SUPPLIED RECORDS:
►

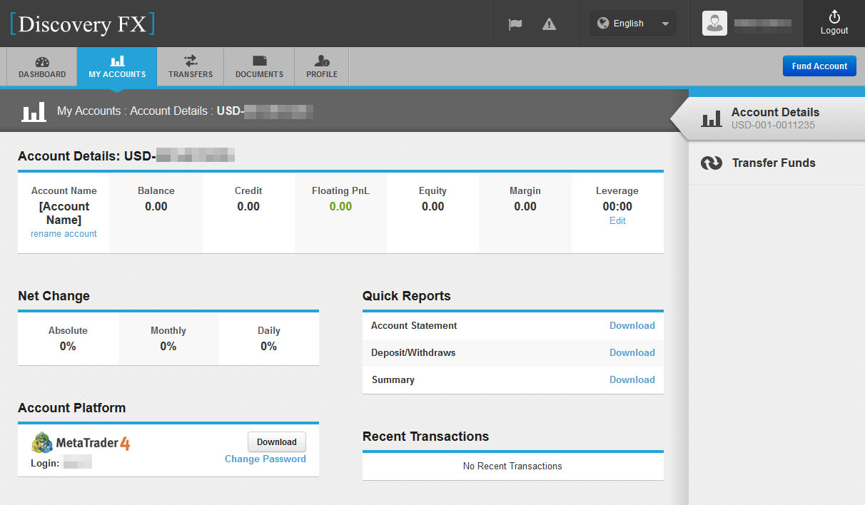Switch to the Transfers tab
Image resolution: width=865 pixels, height=505 pixels.
tap(191, 67)
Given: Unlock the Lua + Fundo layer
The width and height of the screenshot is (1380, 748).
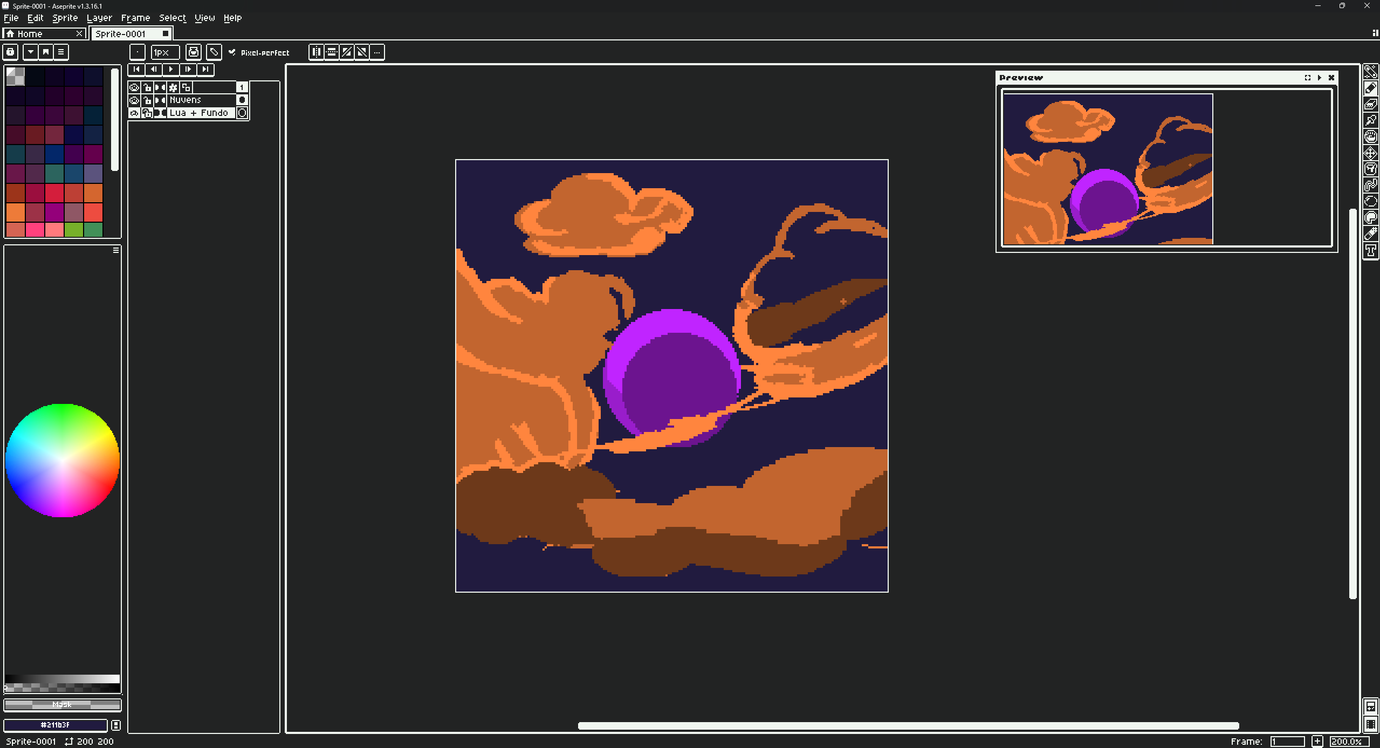Looking at the screenshot, I should pyautogui.click(x=147, y=113).
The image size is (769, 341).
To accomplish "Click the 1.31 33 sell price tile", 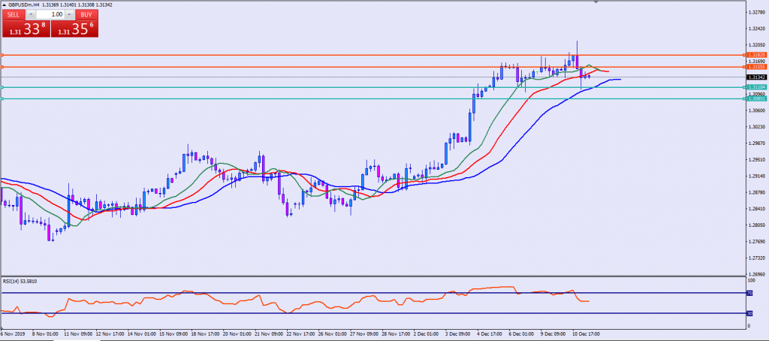I will point(25,29).
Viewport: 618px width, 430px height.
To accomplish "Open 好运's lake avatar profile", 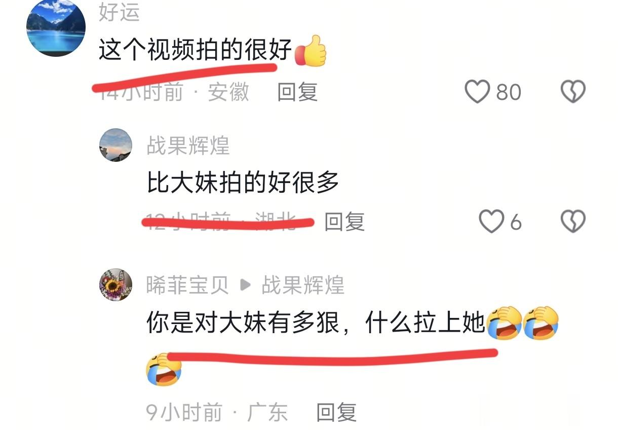I will click(56, 28).
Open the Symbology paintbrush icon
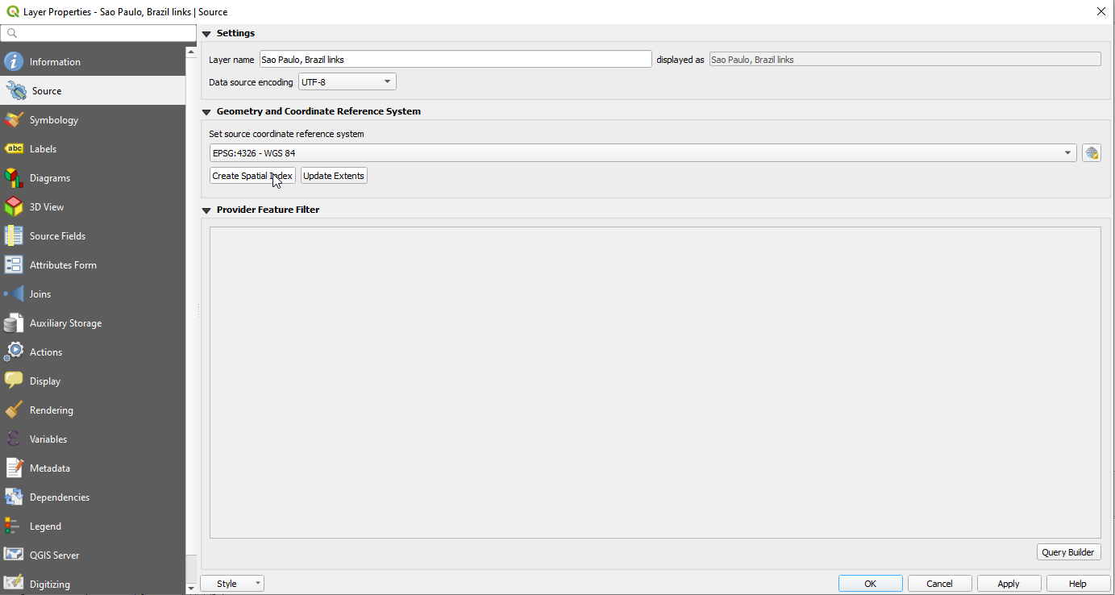The width and height of the screenshot is (1115, 595). tap(14, 120)
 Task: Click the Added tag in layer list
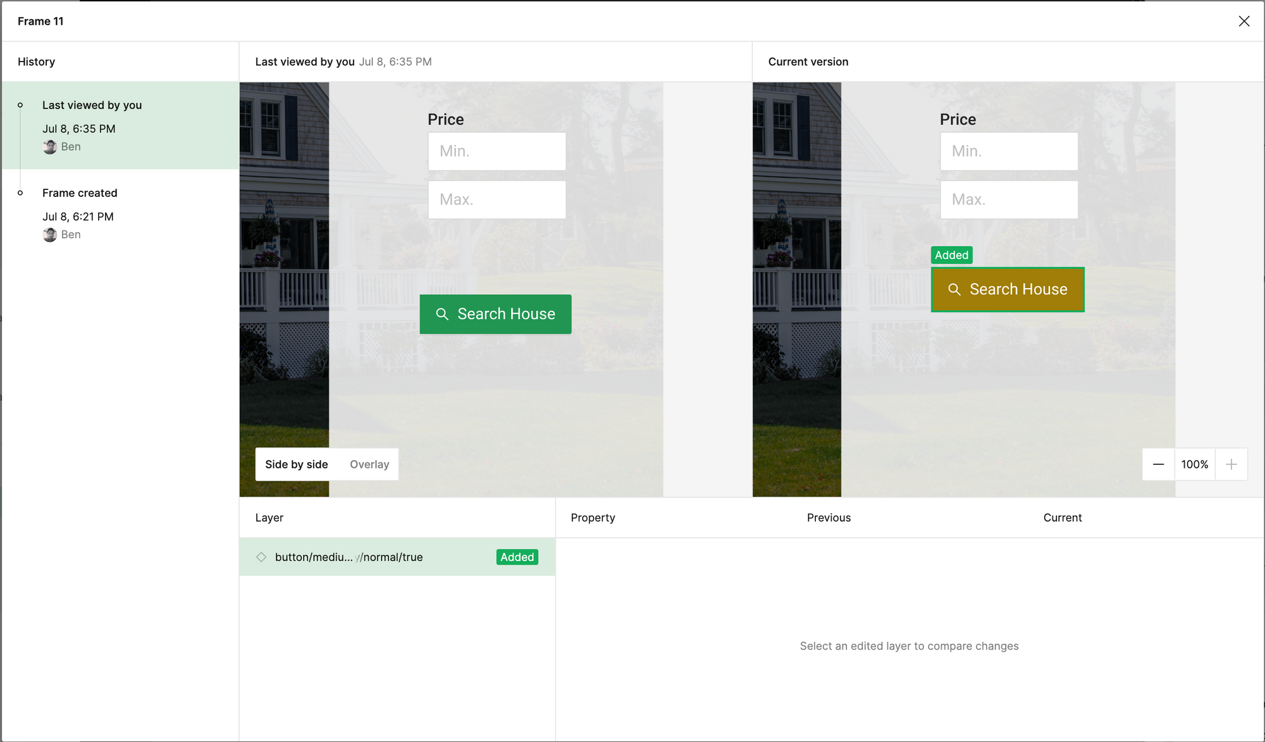pos(517,557)
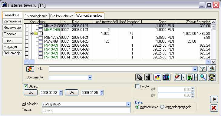Click the Do date button
The height and width of the screenshot is (116, 221).
coord(72,92)
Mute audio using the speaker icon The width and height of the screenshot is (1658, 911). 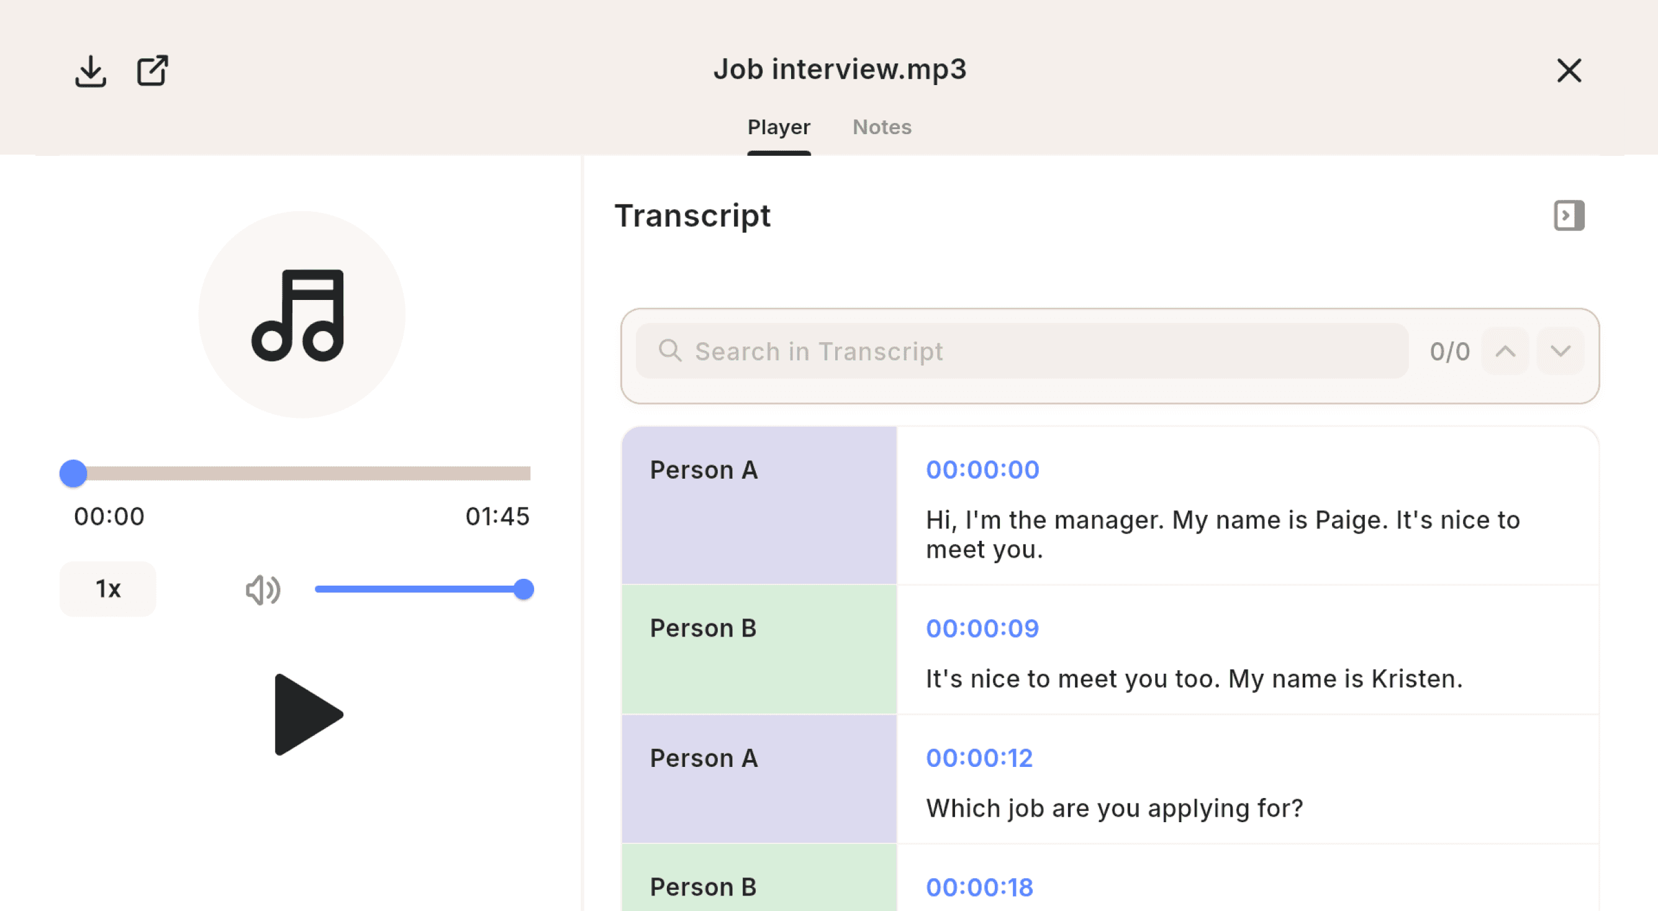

◄

BRIEF: Please repeat the records word for word, beginning at the line that has "Task: Click the Added tag in layer list" and stopping after the final line of the records. Leave the pictures out of your answer.

ANSWER:
 Task: Click the Added tag in layer list
pos(517,557)
Click the Do date button
The height and width of the screenshot is (116, 221).
coord(72,92)
Mute audio using the speaker icon The width and height of the screenshot is (1658, 911). 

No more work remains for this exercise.